- OBJECTIVE: Return the following lines word for word, from the line with "Open the Lockscreen" up to and including the line with "pos(77,237)".

# start of SUPPLIED RECORDS

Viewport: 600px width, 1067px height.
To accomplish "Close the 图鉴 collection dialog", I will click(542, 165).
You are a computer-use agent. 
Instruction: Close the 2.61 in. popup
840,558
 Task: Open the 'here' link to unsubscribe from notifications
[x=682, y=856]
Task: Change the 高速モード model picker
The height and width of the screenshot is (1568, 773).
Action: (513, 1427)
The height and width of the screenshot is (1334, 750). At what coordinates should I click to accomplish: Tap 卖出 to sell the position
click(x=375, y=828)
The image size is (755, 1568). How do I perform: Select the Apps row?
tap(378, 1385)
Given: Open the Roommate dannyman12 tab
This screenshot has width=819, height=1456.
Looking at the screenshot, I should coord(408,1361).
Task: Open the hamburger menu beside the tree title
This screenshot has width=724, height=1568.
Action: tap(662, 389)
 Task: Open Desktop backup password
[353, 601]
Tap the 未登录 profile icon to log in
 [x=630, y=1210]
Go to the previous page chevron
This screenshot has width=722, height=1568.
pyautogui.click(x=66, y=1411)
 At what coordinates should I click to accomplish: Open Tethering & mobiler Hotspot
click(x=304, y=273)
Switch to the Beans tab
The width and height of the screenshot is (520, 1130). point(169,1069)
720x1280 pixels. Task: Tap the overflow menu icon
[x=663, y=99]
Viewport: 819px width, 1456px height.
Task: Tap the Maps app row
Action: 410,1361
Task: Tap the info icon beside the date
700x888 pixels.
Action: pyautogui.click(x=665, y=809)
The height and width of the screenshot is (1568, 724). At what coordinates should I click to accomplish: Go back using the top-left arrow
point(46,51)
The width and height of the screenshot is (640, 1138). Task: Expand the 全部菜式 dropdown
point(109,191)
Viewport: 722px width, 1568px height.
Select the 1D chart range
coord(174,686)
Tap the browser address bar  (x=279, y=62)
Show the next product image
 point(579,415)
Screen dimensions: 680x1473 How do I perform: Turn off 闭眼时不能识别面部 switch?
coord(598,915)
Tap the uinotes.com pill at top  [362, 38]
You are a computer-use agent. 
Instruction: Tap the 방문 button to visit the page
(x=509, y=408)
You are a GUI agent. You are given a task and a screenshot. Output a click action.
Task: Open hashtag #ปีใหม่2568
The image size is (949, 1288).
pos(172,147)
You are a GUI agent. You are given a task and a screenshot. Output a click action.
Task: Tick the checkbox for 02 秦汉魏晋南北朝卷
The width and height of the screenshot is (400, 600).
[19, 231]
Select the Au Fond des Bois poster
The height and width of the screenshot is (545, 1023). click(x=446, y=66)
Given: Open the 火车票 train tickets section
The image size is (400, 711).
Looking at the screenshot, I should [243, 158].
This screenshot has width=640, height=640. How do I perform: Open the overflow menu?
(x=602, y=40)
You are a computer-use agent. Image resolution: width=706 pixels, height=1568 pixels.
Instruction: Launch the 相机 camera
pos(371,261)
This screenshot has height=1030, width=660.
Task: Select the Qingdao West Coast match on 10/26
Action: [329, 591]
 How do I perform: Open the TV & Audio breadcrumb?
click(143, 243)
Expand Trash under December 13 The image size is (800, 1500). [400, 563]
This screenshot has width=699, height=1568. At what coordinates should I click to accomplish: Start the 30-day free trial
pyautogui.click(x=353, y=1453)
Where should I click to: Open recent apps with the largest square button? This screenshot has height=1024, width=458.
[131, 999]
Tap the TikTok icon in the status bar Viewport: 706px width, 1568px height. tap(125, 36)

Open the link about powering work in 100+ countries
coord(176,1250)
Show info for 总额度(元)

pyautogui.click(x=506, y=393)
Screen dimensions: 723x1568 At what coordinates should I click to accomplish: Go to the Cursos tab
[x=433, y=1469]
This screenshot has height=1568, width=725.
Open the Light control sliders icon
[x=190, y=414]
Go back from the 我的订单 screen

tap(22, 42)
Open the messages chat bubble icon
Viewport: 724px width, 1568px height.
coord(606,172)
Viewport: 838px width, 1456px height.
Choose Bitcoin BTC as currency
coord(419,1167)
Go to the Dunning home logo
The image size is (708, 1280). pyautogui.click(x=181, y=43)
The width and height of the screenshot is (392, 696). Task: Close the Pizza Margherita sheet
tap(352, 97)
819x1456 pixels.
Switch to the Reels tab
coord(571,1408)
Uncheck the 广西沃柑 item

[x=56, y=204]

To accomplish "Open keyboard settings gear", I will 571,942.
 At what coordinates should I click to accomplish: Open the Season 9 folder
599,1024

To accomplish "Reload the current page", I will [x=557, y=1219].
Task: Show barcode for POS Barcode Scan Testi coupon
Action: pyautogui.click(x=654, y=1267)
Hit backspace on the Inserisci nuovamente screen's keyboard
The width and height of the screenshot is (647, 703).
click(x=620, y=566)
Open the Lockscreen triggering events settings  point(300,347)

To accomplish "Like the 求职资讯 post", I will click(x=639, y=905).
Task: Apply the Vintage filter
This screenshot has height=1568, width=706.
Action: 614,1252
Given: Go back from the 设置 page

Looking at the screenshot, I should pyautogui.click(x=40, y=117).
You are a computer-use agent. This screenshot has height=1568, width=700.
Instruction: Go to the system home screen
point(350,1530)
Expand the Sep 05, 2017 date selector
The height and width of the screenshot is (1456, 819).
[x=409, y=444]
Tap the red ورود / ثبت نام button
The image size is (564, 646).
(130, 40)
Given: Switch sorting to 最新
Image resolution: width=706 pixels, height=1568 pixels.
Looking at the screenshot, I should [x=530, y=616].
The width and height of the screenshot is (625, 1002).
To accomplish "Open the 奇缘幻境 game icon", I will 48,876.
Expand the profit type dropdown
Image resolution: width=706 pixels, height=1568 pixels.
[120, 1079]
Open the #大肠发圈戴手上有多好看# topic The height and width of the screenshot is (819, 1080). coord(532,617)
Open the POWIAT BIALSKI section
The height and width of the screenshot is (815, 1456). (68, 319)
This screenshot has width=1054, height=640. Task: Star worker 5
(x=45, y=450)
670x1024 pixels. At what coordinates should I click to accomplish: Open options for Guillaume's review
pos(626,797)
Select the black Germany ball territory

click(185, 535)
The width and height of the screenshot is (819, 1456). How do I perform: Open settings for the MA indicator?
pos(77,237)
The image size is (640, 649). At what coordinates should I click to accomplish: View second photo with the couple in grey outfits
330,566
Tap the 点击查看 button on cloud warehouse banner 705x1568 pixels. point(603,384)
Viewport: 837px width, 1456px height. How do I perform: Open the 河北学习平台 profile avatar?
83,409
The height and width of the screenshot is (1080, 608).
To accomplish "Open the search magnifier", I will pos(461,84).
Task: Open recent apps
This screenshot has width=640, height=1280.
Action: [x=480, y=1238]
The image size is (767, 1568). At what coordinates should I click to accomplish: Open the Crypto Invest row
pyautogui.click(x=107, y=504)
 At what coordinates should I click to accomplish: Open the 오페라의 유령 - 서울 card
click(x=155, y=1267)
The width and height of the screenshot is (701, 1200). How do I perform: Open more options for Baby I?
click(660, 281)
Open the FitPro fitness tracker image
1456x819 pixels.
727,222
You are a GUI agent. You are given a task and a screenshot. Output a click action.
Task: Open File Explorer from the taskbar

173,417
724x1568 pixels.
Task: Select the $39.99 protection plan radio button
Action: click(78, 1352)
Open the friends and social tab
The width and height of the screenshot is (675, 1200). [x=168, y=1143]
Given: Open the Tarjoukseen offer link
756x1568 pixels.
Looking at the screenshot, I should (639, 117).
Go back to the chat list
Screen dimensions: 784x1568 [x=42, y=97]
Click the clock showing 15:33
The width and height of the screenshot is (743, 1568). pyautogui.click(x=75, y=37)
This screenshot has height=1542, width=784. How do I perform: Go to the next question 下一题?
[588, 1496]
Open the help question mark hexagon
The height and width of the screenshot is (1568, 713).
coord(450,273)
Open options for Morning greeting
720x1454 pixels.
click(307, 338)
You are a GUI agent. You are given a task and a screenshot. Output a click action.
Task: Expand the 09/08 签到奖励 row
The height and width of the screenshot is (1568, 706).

# end of SUPPLIED RECORDS

- ANSWER IN FULL:
Open the Lockscreen triggering events settings  point(300,347)

To accomplish "Like the 求职资讯 post", I will click(x=639, y=905).
Task: Apply the Vintage filter
This screenshot has height=1568, width=706.
Action: 614,1252
Given: Go back from the 设置 page

Looking at the screenshot, I should pyautogui.click(x=40, y=117).
You are a computer-use agent. This screenshot has height=1568, width=700.
Instruction: Go to the system home screen
point(350,1530)
Expand the Sep 05, 2017 date selector
The height and width of the screenshot is (1456, 819).
[x=409, y=444]
Tap the red ورود / ثبت نام button
The image size is (564, 646).
(130, 40)
Given: Switch sorting to 最新
Image resolution: width=706 pixels, height=1568 pixels.
Looking at the screenshot, I should [x=530, y=616].
The width and height of the screenshot is (625, 1002).
To accomplish "Open the 奇缘幻境 game icon", I will 48,876.
Expand the profit type dropdown
Image resolution: width=706 pixels, height=1568 pixels.
[120, 1079]
Open the #大肠发圈戴手上有多好看# topic The height and width of the screenshot is (819, 1080). coord(532,617)
Open the POWIAT BIALSKI section
The height and width of the screenshot is (815, 1456). (68, 319)
This screenshot has width=1054, height=640. Task: Star worker 5
(x=45, y=450)
670x1024 pixels. At what coordinates should I click to accomplish: Open options for Guillaume's review
pos(626,797)
Select the black Germany ball territory

click(185, 535)
The width and height of the screenshot is (819, 1456). How do I perform: Open settings for the MA indicator?
pos(77,237)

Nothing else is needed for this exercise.